Alert! Techy speak post ahead!
Still with me? Good, let’s carry on!
If you’re a regular user of BookRabbit, you may have noticed we’ve been experiencing one or two slight problems for the past couple of days (ok, that’s maybe a teeny tiny understatement). The good news is that we seem to have broken the back of it. First of all, thank you very much for persevering with us while we’ve been through this particularly challenging time.
For me personally, this has been the most stressful period in the development of BookRabbit, more than gearing up for the beta launch, even more than getting everything ready for the consumer launch! Have you ever had one of those problems to solve where everything you try seems to be a dead end? The whole development team has spent every minute scratching our heads and saying things like,
“Ooooh ooooh! What about…er…no, that’s not it either…hmmm”
So, on to the techy madness! Are you perhaps one the many people in the world that uses the anti-virus product AVG from Grisoft? It’s very popular, mainly because there’s a free edition I imagine. Now when you do a search on one of the popular search engines e.g. Google, Yahoo, MSN etc. AVG scans each of the search results, and it looks a bit like:

AVG does this to make sure you’re not inadvertantly going to go off to some site hosted in Russia posing as an investment bank or some such where they’ll steal your whole life and fund terrorism with the proceeds. A very noble cause I’m sure you’ll agree! Unfortunately for us, when AVG was scanning BookRabbit, the User Agent (techy speak for web browser) that it reports itself as was causing BookRabbit some problems. Indulge me if you will whilst I try and personify this process:
AVG: Hi there, I’m not a virus scanner, I’m really Internet Explorer…kind of…can I have a page please?

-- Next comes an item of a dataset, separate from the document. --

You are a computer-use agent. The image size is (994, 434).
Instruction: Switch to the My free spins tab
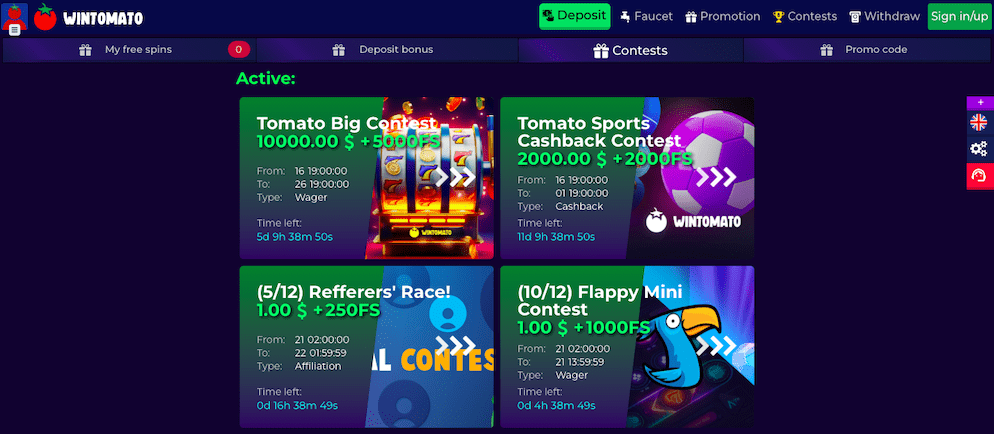click(x=129, y=50)
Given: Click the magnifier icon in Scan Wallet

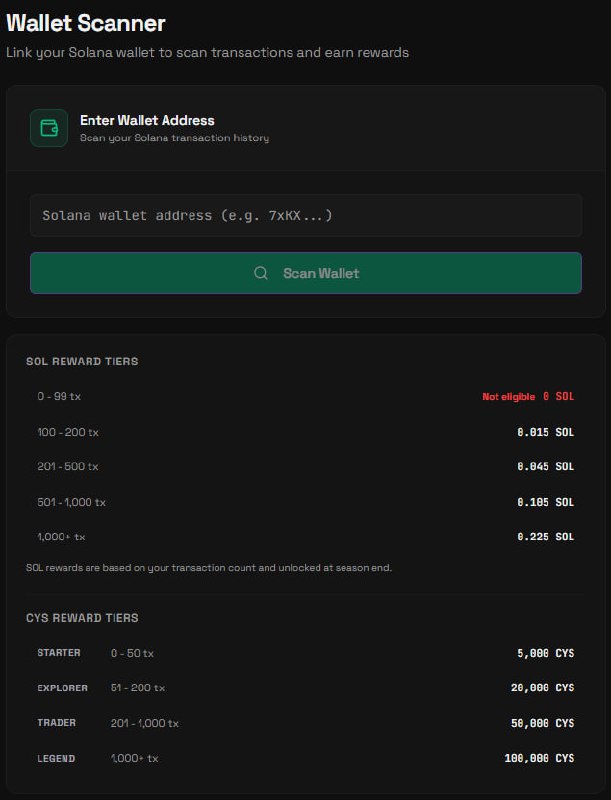Looking at the screenshot, I should 261,273.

BookRabbit: Sure thing Mr Browser, let me just make sure I’m giving you dates/times etc. formatted correctly for where you are. Oops, oh no, please no, erk, argh, eek, splutter…
AVG: Erm…hello? Are you there? No? [To user] I can’t contact that site, sorry – it’s probably ok but I can’t tell.
BookRabbit (some minutes later): gurgle, dribble, drool…oh, there we go, here’s your page.
AVG: Sorry, I gave up about 5 minutes ago
BookRabbit: Oh. [sulk]
Ok, back with reality now, for a while at least. A normal BookRabbit page request should take around 0.5 seconds at most to get generated by the server, and we can take maybe 100-150 of these concurrently. This is plenty for quite a high volume web site, but when you get 200 (which is our maximum) all taking 5 minutes to load you can start to see why we’ve had some problems!
So I hope we’ve solved that minor problem now and get back to doing what we love, adding lots of lovely new features to BookRabbit to make your stay there all the more enjoyable.